== Assigned task ==
In the listing below, count the lines that contain the string "agent", and state that number without further words.

[Data to examine Boundary: Start]

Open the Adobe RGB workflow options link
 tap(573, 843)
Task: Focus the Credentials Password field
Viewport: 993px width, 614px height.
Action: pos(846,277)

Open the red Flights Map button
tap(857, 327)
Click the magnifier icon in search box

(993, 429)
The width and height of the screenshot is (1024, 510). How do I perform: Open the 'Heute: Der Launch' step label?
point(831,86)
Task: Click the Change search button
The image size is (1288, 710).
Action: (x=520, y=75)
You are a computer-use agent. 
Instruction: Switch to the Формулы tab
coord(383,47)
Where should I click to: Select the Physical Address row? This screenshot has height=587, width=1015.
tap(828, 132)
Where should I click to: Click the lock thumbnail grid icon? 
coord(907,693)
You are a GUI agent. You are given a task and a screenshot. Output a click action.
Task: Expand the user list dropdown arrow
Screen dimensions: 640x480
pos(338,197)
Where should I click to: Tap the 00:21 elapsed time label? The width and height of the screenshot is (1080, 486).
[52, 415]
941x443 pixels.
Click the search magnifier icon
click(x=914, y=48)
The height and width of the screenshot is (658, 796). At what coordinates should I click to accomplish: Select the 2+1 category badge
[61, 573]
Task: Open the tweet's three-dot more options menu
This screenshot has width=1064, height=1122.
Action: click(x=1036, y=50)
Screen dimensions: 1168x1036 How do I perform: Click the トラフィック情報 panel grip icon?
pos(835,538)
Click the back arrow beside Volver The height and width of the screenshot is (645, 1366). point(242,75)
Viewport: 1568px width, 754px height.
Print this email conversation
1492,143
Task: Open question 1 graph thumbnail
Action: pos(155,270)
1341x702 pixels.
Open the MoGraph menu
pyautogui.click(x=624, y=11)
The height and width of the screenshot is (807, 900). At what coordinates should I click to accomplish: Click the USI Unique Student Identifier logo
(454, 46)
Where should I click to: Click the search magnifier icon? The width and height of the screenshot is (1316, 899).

[Data to examine Boundary: End]

== Response for this exercise ==
2